Bob Weber, Winnipeg Free Press, May 18, 2010
Environmentalists are angry that Ottawa and the Northwest Territories have rejected almost all the advice in a lengthy and expensive report on the proposed Mackenzie Valley natural gas pipeline.
The Sierra Club says the decision from the two governments to accept only 10 out of 176 recommendations is an insult to those who worked on the report.
“Years of research, public hearings, studies and community engagement are being thrown in the wind,” Sheila Muxlow, director of the Sierra Club's Prairie chapter, said in a release Tuesday. “This is an insult to the effort and expertise that went into the Joint Review Panel over the past five years."
The panel, which considered the environmental and social impacts of the proposed $16-billion pipeline, held hearings in tiny communities up and down the Mackenzie River Valley, as well as in cities including Yellowknife and Edmonton. It delivered its long-awaited report earlier this year.
That report made 115 recommendations to Ottawa and the N.W.T., 28 of which have been rejected out-of-hand in their interim response, mostly because they concern matters which the governments say the panel was not asked to consider.
Most of the recommendations that were accepted concern environmental mitigation and monitoring of cumulative impacts. Others involve habitat protection and land-use planning.
The governments agreed with the intent of 77 of the recommendations, but won't adopt them without changes.

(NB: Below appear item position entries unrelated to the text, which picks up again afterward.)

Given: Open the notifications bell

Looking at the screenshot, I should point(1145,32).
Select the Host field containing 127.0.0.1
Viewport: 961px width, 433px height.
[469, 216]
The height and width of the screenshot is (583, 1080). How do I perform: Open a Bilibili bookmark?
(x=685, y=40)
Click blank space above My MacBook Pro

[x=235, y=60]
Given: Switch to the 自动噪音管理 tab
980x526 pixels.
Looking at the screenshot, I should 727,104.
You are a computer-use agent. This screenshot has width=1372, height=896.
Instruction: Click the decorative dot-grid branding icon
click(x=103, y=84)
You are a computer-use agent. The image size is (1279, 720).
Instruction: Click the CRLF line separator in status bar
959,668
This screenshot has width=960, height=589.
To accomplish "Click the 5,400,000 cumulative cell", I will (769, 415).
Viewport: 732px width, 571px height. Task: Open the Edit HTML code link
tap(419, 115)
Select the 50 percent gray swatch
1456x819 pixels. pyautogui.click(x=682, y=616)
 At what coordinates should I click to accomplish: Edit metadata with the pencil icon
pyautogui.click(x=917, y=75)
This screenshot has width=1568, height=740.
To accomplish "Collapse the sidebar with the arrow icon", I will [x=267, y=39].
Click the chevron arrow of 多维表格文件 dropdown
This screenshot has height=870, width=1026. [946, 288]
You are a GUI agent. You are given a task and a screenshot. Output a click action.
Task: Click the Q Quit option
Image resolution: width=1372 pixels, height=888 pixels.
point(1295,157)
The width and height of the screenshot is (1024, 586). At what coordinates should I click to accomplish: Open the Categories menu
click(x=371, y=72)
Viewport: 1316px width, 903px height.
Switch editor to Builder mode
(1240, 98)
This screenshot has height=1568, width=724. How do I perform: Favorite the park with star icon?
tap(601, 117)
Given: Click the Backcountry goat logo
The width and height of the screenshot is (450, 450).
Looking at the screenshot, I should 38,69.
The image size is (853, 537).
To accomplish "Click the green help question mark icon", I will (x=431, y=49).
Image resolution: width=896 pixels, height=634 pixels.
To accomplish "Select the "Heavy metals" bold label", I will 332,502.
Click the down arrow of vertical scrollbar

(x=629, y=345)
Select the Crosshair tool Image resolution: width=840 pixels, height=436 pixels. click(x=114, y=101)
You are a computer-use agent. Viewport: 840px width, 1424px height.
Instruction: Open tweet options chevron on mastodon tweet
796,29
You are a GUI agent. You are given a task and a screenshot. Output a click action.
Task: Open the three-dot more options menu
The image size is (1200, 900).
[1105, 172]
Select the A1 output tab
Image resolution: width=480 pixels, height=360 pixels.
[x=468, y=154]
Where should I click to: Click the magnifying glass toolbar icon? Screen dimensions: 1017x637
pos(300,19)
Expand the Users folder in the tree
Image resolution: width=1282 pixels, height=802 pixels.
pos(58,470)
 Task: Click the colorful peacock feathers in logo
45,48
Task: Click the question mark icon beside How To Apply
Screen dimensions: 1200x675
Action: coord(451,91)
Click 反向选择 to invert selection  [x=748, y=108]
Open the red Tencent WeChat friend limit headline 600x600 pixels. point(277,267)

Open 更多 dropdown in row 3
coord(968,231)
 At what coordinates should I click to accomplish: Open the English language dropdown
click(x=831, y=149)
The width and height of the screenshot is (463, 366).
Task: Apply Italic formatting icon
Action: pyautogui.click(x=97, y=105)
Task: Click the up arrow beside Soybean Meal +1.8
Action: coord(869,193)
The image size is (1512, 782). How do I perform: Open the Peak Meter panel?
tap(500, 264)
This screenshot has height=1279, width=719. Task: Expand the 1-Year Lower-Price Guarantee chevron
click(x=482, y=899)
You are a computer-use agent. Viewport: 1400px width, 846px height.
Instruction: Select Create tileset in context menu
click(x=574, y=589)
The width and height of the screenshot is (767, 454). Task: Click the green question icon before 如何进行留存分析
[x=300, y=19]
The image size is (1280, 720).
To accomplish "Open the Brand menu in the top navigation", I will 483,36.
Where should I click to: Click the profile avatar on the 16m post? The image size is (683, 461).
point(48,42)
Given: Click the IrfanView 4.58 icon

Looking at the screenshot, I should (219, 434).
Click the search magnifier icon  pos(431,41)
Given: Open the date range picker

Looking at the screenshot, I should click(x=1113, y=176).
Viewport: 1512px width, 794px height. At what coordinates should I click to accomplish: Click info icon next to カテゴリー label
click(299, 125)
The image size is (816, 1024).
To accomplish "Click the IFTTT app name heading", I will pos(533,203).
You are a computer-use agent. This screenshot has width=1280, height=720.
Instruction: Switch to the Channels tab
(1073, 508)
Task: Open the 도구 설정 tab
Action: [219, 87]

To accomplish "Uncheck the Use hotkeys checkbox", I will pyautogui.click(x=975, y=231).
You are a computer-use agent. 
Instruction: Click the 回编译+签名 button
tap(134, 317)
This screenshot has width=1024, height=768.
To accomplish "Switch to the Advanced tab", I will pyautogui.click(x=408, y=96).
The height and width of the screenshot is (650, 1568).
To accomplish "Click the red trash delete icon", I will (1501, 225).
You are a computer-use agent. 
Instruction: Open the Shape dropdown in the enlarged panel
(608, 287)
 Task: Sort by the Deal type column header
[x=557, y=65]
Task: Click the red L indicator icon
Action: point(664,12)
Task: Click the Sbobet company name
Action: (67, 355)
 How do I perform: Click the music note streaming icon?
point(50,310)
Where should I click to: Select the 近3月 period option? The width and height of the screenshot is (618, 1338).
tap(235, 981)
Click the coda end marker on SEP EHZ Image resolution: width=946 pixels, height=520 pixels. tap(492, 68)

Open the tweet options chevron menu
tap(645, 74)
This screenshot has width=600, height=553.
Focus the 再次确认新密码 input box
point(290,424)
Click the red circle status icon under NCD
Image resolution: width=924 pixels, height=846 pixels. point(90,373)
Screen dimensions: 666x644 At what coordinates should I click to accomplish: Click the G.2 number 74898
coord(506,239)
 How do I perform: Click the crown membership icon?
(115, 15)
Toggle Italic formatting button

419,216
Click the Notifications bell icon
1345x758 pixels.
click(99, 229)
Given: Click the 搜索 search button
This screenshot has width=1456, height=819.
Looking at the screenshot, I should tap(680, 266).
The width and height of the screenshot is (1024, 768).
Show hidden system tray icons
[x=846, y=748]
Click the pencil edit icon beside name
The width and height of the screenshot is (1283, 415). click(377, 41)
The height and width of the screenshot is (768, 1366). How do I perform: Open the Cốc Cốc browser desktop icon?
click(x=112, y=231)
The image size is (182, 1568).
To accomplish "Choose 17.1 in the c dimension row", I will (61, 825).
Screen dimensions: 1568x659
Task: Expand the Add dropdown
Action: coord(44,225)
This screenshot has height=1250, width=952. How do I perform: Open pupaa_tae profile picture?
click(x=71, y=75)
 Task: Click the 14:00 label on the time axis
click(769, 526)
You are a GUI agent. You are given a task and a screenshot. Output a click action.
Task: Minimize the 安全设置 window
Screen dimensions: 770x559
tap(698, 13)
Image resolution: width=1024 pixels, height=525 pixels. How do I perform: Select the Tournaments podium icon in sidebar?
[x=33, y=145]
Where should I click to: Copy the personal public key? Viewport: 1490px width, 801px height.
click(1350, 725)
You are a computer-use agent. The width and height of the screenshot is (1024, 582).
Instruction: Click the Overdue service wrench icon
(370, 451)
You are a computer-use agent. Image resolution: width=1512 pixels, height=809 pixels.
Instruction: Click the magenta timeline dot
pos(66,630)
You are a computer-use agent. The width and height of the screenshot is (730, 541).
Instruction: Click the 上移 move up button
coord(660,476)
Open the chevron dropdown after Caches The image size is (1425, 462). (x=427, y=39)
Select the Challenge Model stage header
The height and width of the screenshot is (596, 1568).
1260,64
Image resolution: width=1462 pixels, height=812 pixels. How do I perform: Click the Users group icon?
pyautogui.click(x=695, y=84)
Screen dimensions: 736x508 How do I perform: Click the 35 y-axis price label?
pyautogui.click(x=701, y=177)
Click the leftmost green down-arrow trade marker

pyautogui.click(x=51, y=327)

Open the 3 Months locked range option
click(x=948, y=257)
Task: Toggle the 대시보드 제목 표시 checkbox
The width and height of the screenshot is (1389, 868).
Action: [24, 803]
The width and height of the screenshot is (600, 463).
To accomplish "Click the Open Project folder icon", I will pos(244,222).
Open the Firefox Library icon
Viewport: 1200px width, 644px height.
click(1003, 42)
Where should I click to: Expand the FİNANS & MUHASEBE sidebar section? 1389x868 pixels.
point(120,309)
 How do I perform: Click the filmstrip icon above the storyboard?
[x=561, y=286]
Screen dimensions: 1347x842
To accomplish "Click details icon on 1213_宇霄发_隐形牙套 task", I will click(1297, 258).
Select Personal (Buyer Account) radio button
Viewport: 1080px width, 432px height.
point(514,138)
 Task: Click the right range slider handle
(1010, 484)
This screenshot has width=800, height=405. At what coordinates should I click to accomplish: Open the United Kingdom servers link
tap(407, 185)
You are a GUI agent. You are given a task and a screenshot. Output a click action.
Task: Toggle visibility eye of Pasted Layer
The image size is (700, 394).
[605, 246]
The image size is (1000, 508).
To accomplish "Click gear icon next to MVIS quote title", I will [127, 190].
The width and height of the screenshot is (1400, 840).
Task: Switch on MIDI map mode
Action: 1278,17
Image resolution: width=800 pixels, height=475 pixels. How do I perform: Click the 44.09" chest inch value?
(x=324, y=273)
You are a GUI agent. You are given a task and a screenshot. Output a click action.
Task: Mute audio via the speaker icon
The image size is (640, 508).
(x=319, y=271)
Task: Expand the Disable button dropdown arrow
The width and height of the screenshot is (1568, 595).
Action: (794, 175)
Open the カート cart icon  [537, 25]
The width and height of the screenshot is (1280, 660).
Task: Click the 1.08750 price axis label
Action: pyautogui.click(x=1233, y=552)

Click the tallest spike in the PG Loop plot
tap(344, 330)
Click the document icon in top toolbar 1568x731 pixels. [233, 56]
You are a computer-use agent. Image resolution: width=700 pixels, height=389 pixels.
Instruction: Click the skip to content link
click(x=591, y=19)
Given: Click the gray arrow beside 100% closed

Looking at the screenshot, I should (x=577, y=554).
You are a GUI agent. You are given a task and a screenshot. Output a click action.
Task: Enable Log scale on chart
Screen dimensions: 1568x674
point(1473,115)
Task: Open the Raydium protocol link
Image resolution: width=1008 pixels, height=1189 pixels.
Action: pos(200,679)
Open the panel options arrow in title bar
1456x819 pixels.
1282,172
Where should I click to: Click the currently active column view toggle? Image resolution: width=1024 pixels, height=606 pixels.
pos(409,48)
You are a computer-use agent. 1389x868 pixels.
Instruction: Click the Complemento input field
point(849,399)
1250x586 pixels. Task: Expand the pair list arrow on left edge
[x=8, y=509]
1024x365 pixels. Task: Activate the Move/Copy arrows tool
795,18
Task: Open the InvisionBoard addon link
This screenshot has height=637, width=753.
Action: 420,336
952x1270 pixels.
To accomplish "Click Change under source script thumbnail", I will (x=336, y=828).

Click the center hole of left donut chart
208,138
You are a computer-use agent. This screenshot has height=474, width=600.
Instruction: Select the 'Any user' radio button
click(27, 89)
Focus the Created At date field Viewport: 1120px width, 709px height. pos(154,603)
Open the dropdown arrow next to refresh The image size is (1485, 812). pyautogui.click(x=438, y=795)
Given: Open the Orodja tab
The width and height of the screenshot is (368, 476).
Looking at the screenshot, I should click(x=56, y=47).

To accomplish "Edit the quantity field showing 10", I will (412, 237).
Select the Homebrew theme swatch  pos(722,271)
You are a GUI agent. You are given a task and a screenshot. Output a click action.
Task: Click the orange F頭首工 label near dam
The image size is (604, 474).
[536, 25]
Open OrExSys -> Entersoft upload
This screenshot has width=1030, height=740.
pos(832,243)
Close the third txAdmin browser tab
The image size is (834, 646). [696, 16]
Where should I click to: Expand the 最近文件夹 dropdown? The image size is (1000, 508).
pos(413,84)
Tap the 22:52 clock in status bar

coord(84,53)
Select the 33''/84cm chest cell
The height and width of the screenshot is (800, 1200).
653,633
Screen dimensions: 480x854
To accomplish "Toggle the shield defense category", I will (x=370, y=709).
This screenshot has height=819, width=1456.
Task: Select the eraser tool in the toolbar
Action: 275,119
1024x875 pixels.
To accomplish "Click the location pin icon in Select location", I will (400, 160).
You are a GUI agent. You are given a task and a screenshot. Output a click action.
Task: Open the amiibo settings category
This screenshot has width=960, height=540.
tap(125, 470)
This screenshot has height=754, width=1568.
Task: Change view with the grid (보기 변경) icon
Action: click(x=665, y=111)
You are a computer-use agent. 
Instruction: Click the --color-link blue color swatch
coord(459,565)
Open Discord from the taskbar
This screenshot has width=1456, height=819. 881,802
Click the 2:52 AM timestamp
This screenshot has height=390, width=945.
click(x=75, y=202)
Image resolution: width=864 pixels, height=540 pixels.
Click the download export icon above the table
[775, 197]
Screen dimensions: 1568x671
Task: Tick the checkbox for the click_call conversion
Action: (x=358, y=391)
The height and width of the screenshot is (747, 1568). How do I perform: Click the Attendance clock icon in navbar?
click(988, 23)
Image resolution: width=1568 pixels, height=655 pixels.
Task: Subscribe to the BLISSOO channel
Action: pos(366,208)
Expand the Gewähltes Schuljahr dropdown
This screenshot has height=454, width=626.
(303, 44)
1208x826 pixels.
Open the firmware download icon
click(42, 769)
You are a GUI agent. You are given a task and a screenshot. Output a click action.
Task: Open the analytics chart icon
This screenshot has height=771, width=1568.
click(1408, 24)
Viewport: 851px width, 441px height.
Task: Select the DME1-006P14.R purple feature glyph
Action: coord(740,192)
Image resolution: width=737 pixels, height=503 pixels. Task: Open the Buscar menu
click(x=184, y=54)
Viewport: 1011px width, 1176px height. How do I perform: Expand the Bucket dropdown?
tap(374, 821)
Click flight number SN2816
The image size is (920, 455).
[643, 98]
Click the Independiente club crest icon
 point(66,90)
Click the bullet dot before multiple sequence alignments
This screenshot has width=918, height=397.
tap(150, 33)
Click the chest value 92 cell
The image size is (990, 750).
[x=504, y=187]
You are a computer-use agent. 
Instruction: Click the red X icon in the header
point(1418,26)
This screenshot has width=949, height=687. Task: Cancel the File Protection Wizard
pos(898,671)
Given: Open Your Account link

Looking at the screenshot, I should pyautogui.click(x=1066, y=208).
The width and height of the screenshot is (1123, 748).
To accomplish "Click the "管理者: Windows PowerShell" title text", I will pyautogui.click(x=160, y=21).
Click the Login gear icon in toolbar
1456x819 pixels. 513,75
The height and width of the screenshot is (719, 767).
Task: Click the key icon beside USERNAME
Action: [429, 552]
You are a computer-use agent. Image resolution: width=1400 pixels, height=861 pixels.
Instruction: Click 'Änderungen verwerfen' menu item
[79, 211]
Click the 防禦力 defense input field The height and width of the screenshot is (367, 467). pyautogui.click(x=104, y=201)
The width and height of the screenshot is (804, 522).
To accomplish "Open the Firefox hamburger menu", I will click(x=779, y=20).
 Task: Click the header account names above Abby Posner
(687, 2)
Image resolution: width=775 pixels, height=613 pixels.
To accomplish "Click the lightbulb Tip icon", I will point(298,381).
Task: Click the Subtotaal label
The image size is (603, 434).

They say some of them would restrict the ability of regulators to consider future projects, while others would be too restrictive on development. One such recommendation is for another approval process if project proponents want to fill the pipeline to capacity.
Other suggestions would require governments to spend money now even though there's no certainty the project will proceed.
"In light of the significant delays that have recently been announced by the proponents ... the government of Canada is of the view that it is premature to commit funds to implement these recommendations," says the federal response.
The two governments didn't respond to 60 of the recommendations that were directed to the National Energy Board and one directed to the Alberta government.
The initial response will be discussed by area aboriginal groups and eventually go to the energy board, which is expected to make a final recommendation to the federal cabinet by the fall.